Danish logistics firm DSV has formally completed its acquisition of DB Schenker for €14.3 billion ($16.3 bn).
The acquisition doubles the size of DSV and increases the combined company’s revenue to approximately €41.6 bn ($47.3 bn), with 160,000 employees across 90 countries.
DSV was announced as the front-runner of the bidding war back in September, when the firm said the sale would enhance its competitive edge and expand its market presence within the logistics industry.
Jens H. Lund, CEO of DSV, commented on the finalisation of the deal: “With this acquisition, we become a world-leading player in global transport and logistics, at a time when global supply chains are more in focus than ever before, and our customers need a reliable and agile global network of services and products.”
Read more: DB Schenker’s Greg Slawson on strategic benefits of DSV takeover
In the statement, Lund added: “By combining the two companies, we will create a unique flexible platform for long-term financial growth to the benefit of our customers, employees, shareholders and other stakeholders.”
DSV said as well as strengthening its network and competitiveness, the purchase will open up access to new markets “at a crucial time for global trade and supply chains”.
DB Schenker’s CEO Jochen Thewes added: “DSV and Schenker are a strong match with many similarities in business models and services, shared values and high operational standards, and we look forward to getting to work.”

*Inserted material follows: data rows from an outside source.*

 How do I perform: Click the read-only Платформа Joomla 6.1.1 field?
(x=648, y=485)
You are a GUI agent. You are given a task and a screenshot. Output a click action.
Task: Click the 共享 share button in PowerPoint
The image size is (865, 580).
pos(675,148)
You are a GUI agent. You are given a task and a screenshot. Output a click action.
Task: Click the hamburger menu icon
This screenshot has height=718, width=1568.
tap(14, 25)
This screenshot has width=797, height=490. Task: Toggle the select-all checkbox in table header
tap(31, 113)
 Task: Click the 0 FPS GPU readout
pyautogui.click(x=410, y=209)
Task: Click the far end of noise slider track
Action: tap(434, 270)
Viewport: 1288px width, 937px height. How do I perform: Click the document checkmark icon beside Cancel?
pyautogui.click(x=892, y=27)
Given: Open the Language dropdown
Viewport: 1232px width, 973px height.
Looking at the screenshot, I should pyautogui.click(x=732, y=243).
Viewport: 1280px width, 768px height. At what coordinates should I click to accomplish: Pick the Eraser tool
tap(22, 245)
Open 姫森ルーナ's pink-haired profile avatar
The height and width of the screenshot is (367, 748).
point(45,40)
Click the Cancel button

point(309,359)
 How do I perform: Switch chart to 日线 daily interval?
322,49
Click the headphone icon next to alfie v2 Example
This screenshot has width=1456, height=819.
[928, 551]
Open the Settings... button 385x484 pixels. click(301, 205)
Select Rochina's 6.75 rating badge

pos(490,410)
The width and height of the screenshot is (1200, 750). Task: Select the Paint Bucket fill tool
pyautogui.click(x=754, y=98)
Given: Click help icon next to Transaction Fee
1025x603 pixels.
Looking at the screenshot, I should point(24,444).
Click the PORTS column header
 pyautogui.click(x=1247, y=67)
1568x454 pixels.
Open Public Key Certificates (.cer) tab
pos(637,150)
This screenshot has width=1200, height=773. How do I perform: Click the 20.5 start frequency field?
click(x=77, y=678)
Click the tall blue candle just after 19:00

Daniel Harrison, inhouse automotive analyst at Automotive Logistics, said the acquisition reflects the trend of industry consolidation within a relatively highly fragmented logistics sector.
“It’s very notable that DSV, and the other potential buyers that were bidding for the sale, are shipping companies, such as Maersk and MSC. Container shipping rates have collapsed due to overcapacity over the past two years, which has resulted in drastic revenue falls from the heady highs of 2021/2022,” Harrison said.
“Therefore, part of their strategy is to diversify away from shipping. Maersk for example has stated that it wants to expand its land-based logistics operations. Furthermore, many shipping companies want to develop more integrated, and end to end solutions, particularly within the automotive logistics space,” he added. “The acquisition of DB Schenker would therefore make perfect sense to complement DSV’s existing logistics services and fulfil their overall strategy.”
The deal also brings advantages to DSV’s parent company Deutsche Bahn (DB) Group, which believes the profitability of its DB Schenker arm will not continue.
Harrison added: “A further reason for divesting its logistics subsidiary DB Schenker is to reduce debt, streamline operations, and help restructure to allow DB Group to focus on its core business and implement its “Starke Schiene” (strong rail) strategy. DB Group acknowledges that their rail network has ‘suffered decades of financial neglect’. The sale of DB Schenker will therefore not only help reduce debt, but provide the capital necessary to finance the billions of continual capital expenditure required to reverse that chronic under investment.
“Furthermore, the increasing cost pressure that logistics providers are under demonstrates this acquisition was a wise strategic move. With freight rates falling, the economies of scale that a larger group allows will enhance resilience for DSV.”
Alongside today’s confirmation of the sale, DSV also reported its Q1 earnings for 2025, showcasing a positive quarter despite global trade uncertainties. The firm’s revenue was up year-on-year, from 38.3m DKK ($5.8m) to 41.7m DKK ($6.3m).